# Help with increasing performance in badly coded functions

Hi guys, I need a little help with optimising the performance of a few functions. If you need a more detailed access to my project here’s a notebook (LinearAlgebraicRepresentation.jl/largrid.ipynb at main · adelloste/LinearAlgebraicRepresentation.jl · GitHub) that contains all the functions with inputs ready to be tested with a @btime macro.
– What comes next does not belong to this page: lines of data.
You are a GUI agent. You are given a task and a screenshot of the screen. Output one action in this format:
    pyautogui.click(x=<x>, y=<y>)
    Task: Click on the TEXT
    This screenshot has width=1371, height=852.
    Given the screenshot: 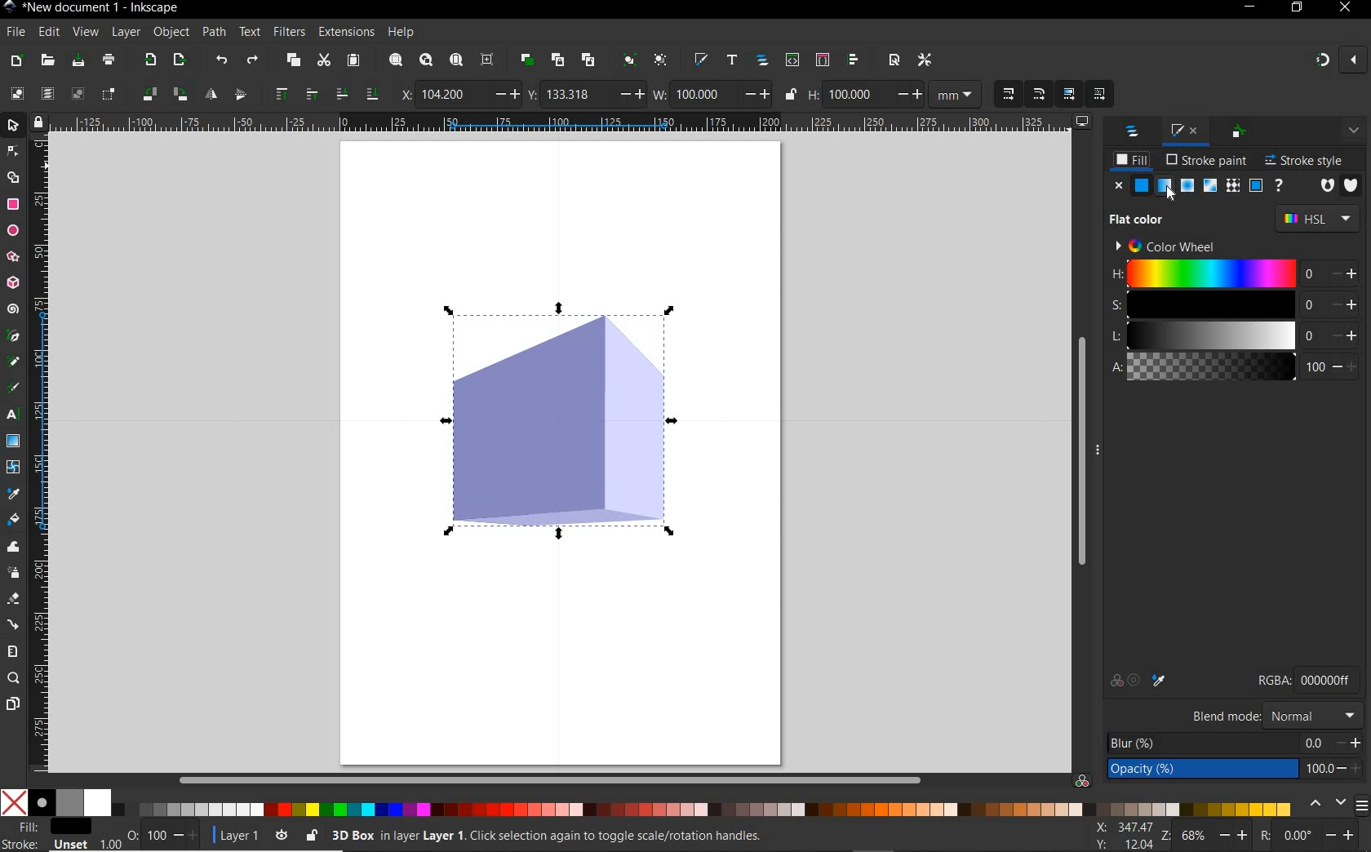 What is the action you would take?
    pyautogui.click(x=249, y=31)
Here they are.

cart_opt executes the cartesian product of a certain number of arguments:

``````function cart_opt(args)::Vector{Tuple}
return sort(vcat(collect(Iterators.product(args...))...))
end
``````

This is the output:

``````cart_opt([[1,2],["a"],[3,4]])
4-element Vector{Tuple}:
(1, "a", 3)
(1, "a", 4)
(2, "a", 3)
(2, "a", 4)
``````

This one (index2addr_opt) I’m not quite sure what it does but if you have any suggestions I’ll happily take them.

``````@inline function index2addr_opt( shape::Vector{Int64} )
n = length(shape)
theShape = push!(shape[2:end],1)
weights = [prod(theShape[k:end]) for k in (1:n)]

return dot(collect(multiIndex), weights) + 1
end

end
``````

Here’s the output:

``````index2addr_opt([2,7])([1,4])

12
``````

My project is about solid modeling, larCellProd_opt is a bit of a mess and it executes the product between two larCells

``````@inline function larCellProd_opt(cellLists::Vector{Lar.Cells})::Lar.Cells
shapes = [length(item) for item in cellLists]
subscripts = cart_opt([collect(range(0, length=shape)) for shape in shapes])
indices = [collect(tuple) .+ 1 for tuple in subscripts]

jointCells = [cart_opt([cells[k] for (k,cells) in zip(index,cellLists)]) for index in indices]
convertIt = index2addr_opt([ (length(cellLists[k][1]) > 1) ? shape .+ 1 : shape for (k,shape) in enumerate(shapes) ])
[map(convertIt, map(collect,jointCells[j])) for j in 1:length(jointCells)]
end
``````

Here’s the output:

``````c1 = [[0,1],[1,2],[2,3]]
c0 = [[0],[1],[2]]
@btime larCellProd_opt([c1, c1, c0])

27-element Vector{Vector{Int64}}:
[1, 4, 13, 16]
[2, 5, 14, 17]
[3, 6, 15, 18]
[4, 7, 16, 19]
[5, 8, 17, 20]
[6, 9, 18, 21]
[7, 10, 19, 22]
[8, 11, 20, 23]
[9, 12, 21, 24]
[13, 16, 25, 28]
[14, 17, 26, 29]
[15, 18, 27, 30]
[16, 19, 28, 31]
⋮
[19, 22, 31, 34]
[20, 23, 32, 35]
[21, 24, 33, 36]
[25, 28, 37, 40]
[26, 29, 38, 41]
[27, 30, 39, 42]
[28, 31, 40, 43]
[29, 32, 41, 44]
[30, 33, 42, 45]
[31, 34, 43, 46]
[32, 35, 44, 47]
[33, 36, 45, 48]
``````

The last function I’d need help with is createCells, I’ve been told that push! isn’t really good for performance.

``````@inline function createCells(V,cells1,W,cells2,vertices)
cells = []
for c1 in cells1
for c2 in cells2
cell = []
@inbounds for vc in c1
@inbounds @simd for wc in c2
push!(cell, vertices[[V[:,vc];W[:,wc]]] )
end
end
push!(cells, cell)
end
end
return cells
end
``````

in general, it isn’t worth parallelizing bad code. adding threads will give you a maximum 100x speedup (on a fairly large server), and it’s usually harder than making bad code 100x faster single threaded. step 1 is removing unnecessary allocations.

Splatting is bad and `collect` is bad. But first of all get rid of the output type annotation. You are forcing your vector to have an abstract eltype.

Annotating functions with output types is normally not a good idea.

2 Likes

A good next step is to get rid of every single instance of `collect` in all your functions. See if anything breaks. Check for ways to fix it without using `collect`.

Also, `cell = []` is a red flag for performance. Try to use typed containers, preferably by letting the compiler figure out the types. But a plain `[]` forces the eltype to be `Any`, which hurts performance.

BTW, what is `Lar.Cells`? It looks like the code is using regular Arrays of Arrays.

2 Likes

Woud you have any suggestion on how to improve the code?

Lar.cell is a type coming from the LinearAlgebraicRepresentation.jl pkg. It’s used to define cells in solid modeling. Btw you were very helpful thx a lot, I will try.